(Task description)
Write out every line below with no difference at all.

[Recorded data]
((

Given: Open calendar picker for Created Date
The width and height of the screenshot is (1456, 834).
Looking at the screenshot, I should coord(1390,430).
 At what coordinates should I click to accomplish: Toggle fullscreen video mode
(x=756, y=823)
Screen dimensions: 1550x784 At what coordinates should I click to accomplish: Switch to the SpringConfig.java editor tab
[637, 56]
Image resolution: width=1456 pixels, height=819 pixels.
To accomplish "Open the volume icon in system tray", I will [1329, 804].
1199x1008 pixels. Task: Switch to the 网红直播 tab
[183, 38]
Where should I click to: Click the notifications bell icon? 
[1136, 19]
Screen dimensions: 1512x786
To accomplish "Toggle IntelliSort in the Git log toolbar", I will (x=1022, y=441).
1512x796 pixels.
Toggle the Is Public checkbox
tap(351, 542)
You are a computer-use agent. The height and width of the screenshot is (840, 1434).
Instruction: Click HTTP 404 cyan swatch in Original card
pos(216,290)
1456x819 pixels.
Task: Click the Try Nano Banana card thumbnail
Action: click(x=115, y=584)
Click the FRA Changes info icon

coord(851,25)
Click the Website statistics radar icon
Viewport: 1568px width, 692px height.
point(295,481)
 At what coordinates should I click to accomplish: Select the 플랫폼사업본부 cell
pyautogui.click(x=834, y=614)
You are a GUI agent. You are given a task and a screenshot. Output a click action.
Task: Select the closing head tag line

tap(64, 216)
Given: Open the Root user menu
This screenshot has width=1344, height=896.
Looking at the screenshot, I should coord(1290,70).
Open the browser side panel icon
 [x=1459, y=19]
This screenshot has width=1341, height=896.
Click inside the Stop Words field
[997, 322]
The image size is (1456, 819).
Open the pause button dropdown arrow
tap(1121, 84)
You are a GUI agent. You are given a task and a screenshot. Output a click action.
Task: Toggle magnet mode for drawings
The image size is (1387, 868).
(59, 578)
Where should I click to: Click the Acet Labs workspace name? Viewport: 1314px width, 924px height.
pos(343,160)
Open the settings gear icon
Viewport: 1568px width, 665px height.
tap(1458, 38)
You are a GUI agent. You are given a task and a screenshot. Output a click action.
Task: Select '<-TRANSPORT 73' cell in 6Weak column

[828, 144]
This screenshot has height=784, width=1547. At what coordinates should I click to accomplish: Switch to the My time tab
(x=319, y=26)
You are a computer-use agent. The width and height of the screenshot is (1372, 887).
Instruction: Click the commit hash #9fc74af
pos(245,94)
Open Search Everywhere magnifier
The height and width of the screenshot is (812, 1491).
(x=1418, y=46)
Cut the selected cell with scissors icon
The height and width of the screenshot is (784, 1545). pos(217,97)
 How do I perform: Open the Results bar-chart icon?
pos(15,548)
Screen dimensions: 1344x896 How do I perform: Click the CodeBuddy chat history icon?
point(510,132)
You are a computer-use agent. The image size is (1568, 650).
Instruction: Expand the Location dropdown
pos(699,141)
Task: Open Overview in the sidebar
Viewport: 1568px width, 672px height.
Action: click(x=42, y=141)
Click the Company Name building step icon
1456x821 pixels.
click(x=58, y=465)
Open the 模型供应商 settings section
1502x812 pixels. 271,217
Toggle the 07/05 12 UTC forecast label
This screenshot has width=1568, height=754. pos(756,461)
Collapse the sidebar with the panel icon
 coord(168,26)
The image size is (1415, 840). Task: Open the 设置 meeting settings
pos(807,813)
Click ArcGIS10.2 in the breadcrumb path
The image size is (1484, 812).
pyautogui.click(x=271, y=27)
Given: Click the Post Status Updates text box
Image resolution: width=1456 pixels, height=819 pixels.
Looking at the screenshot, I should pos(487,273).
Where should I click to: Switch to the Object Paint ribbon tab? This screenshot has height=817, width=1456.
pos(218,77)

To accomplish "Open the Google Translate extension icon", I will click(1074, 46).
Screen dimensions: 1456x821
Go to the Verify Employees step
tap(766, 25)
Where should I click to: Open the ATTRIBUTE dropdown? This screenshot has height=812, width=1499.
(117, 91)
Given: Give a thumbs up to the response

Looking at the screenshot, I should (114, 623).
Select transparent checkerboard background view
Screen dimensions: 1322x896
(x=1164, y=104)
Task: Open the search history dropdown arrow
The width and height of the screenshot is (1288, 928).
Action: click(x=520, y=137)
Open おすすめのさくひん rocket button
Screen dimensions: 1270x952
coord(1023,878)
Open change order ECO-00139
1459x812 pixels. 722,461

))

(Task output)
Given: Open calendar picker for Created Date
The width and height of the screenshot is (1456, 834).
Looking at the screenshot, I should coord(1390,430).
 At what coordinates should I click to accomplish: Toggle fullscreen video mode
(x=756, y=823)
Screen dimensions: 1550x784 At what coordinates should I click to accomplish: Switch to the SpringConfig.java editor tab
[637, 56]
Image resolution: width=1456 pixels, height=819 pixels.
To accomplish "Open the volume icon in system tray", I will [1329, 804].
1199x1008 pixels. Task: Switch to the 网红直播 tab
[183, 38]
Where should I click to: Click the notifications bell icon? 
[1136, 19]
Screen dimensions: 1512x786
To accomplish "Toggle IntelliSort in the Git log toolbar", I will (x=1022, y=441).
1512x796 pixels.
Toggle the Is Public checkbox
tap(351, 542)
You are a computer-use agent. The height and width of the screenshot is (840, 1434).
Instruction: Click HTTP 404 cyan swatch in Original card
pos(216,290)
1456x819 pixels.
Task: Click the Try Nano Banana card thumbnail
Action: click(x=115, y=584)
Click the FRA Changes info icon

coord(851,25)
Click the Website statistics radar icon
Viewport: 1568px width, 692px height.
point(295,481)
 At what coordinates should I click to accomplish: Select the 플랫폼사업본부 cell
pyautogui.click(x=834, y=614)
You are a GUI agent. You are given a task and a screenshot. Output a click action.
Task: Select the closing head tag line

tap(64, 216)
Given: Open the Root user menu
This screenshot has width=1344, height=896.
Looking at the screenshot, I should coord(1290,70).
Open the browser side panel icon
 [x=1459, y=19]
This screenshot has width=1341, height=896.
Click inside the Stop Words field
[997, 322]
The image size is (1456, 819).
Open the pause button dropdown arrow
tap(1121, 84)
You are a GUI agent. You are given a task and a screenshot. Output a click action.
Task: Toggle magnet mode for drawings
The image size is (1387, 868).
(59, 578)
Where should I click to: Click the Acet Labs workspace name? Viewport: 1314px width, 924px height.
pos(343,160)
Open the settings gear icon
Viewport: 1568px width, 665px height.
tap(1458, 38)
You are a GUI agent. You are given a task and a screenshot. Output a click action.
Task: Select '<-TRANSPORT 73' cell in 6Weak column

[828, 144]
This screenshot has height=784, width=1547. At what coordinates should I click to accomplish: Switch to the My time tab
(x=319, y=26)
You are a computer-use agent. The width and height of the screenshot is (1372, 887).
Instruction: Click the commit hash #9fc74af
pos(245,94)
Open Search Everywhere magnifier
The height and width of the screenshot is (812, 1491).
(x=1418, y=46)
Cut the selected cell with scissors icon
The height and width of the screenshot is (784, 1545). pos(217,97)
 How do I perform: Open the Results bar-chart icon?
pos(15,548)
Screen dimensions: 1344x896 How do I perform: Click the CodeBuddy chat history icon?
point(510,132)
You are a computer-use agent. The image size is (1568, 650).
Instruction: Expand the Location dropdown
pos(699,141)
Task: Open Overview in the sidebar
Viewport: 1568px width, 672px height.
Action: click(x=42, y=141)
Click the Company Name building step icon
1456x821 pixels.
click(x=58, y=465)
Open the 模型供应商 settings section
1502x812 pixels. 271,217
Toggle the 07/05 12 UTC forecast label
This screenshot has width=1568, height=754. pos(756,461)
Collapse the sidebar with the panel icon
 coord(168,26)
The image size is (1415, 840). Task: Open the 设置 meeting settings
pos(807,813)
Click ArcGIS10.2 in the breadcrumb path
The image size is (1484, 812).
pyautogui.click(x=271, y=27)
Given: Click the Post Status Updates text box
Image resolution: width=1456 pixels, height=819 pixels.
Looking at the screenshot, I should pos(487,273).
Where should I click to: Switch to the Object Paint ribbon tab? This screenshot has height=817, width=1456.
pos(218,77)

To accomplish "Open the Google Translate extension icon", I will click(1074, 46).
Screen dimensions: 1456x821
Go to the Verify Employees step
tap(766, 25)
Where should I click to: Open the ATTRIBUTE dropdown? This screenshot has height=812, width=1499.
(117, 91)
Given: Give a thumbs up to the response

Looking at the screenshot, I should (114, 623).
Select transparent checkerboard background view
Screen dimensions: 1322x896
(x=1164, y=104)
Task: Open the search history dropdown arrow
The width and height of the screenshot is (1288, 928).
Action: click(x=520, y=137)
Open おすすめのさくひん rocket button
Screen dimensions: 1270x952
coord(1023,878)
Open change order ECO-00139
1459x812 pixels. 722,461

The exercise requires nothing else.